One directory has no clean Unix twin: `C:\Windows\WinSxS`, the Windows component store ("side-by-side"). It keeps copies of Windows components, updates, and service packs — including multiple versions of the same component at once. I rarely keep several versions of a shared library installed on purpose; `WinSxS` exists precisely so different programs can bind to the exact component version they need.

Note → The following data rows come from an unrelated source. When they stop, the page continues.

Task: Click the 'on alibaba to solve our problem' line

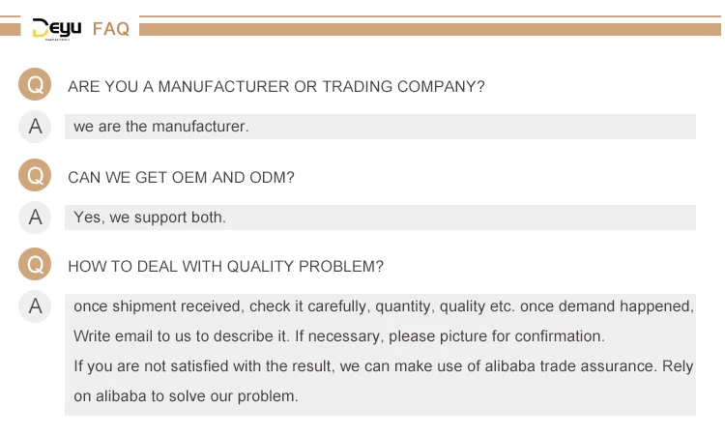Action: pos(186,396)
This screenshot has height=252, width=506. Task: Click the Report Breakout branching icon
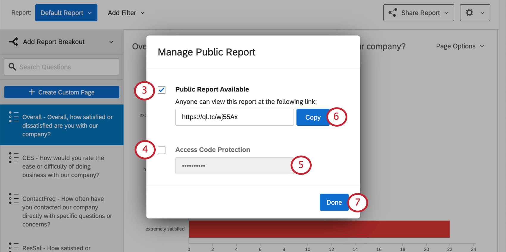[x=14, y=42]
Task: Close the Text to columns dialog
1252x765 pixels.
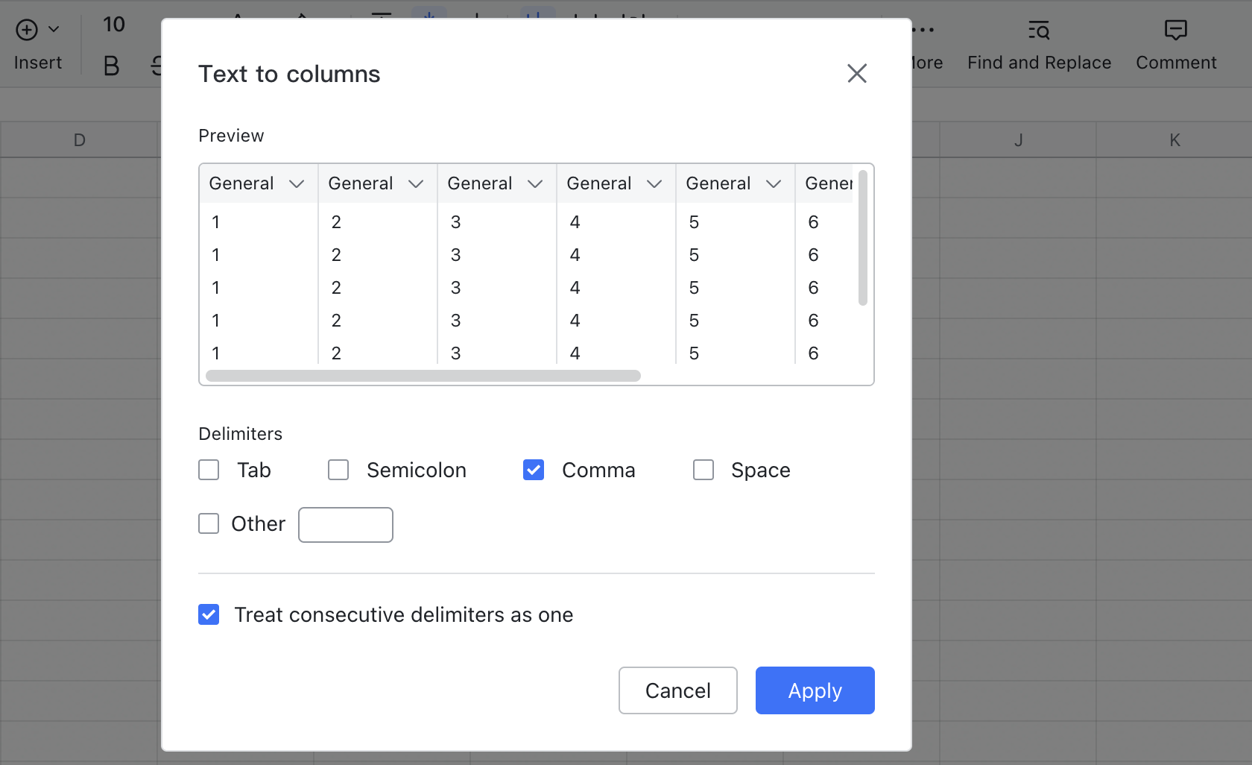Action: (856, 73)
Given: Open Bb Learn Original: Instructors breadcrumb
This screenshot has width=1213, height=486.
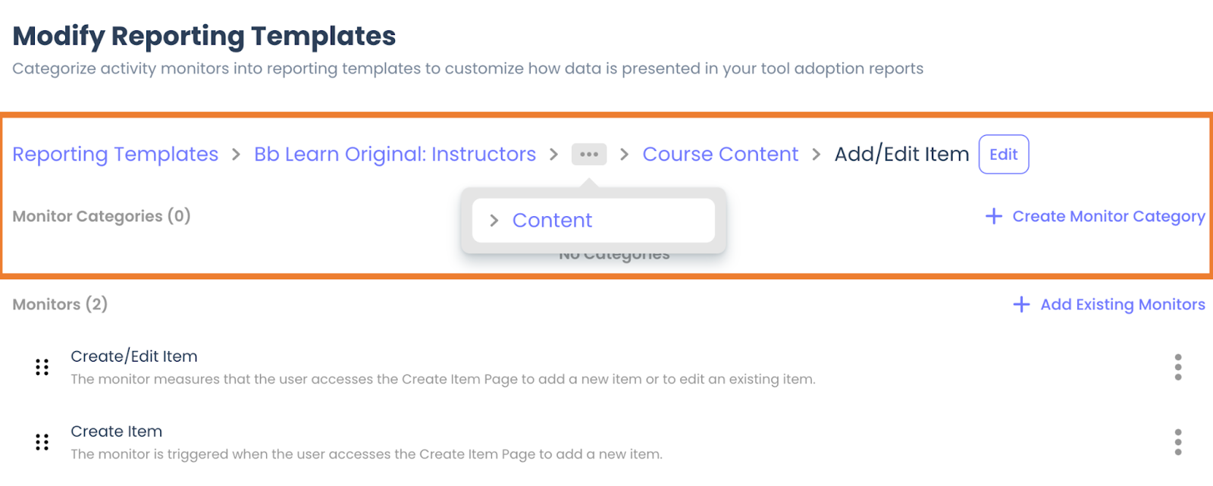Looking at the screenshot, I should tap(395, 154).
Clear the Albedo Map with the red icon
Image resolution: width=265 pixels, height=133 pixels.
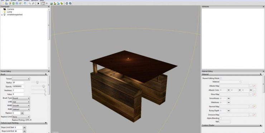pyautogui.click(x=255, y=86)
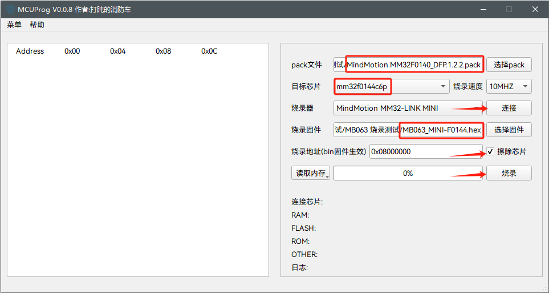Viewport: 549px width, 293px height.
Task: Open the 菜单 menu
Action: click(14, 25)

## Exploring it the Linux way

The muscle memory transfers more than expected:

```text theme={null}
dir    ≈  ls     (dir /a shows hidden entries, closer to ls -la)
tree   ≈  tree
```

> So my first move on a new Windows box is the same reflex as always: stand at `C:\`, `dir` to see the top level, and `tree` a directory I care about. The layout is different, but the instinct of "build the map first" still works.

With the map in hand, Phase 3 looks at the filesystems under these directories and who is actually allowed to touch each file.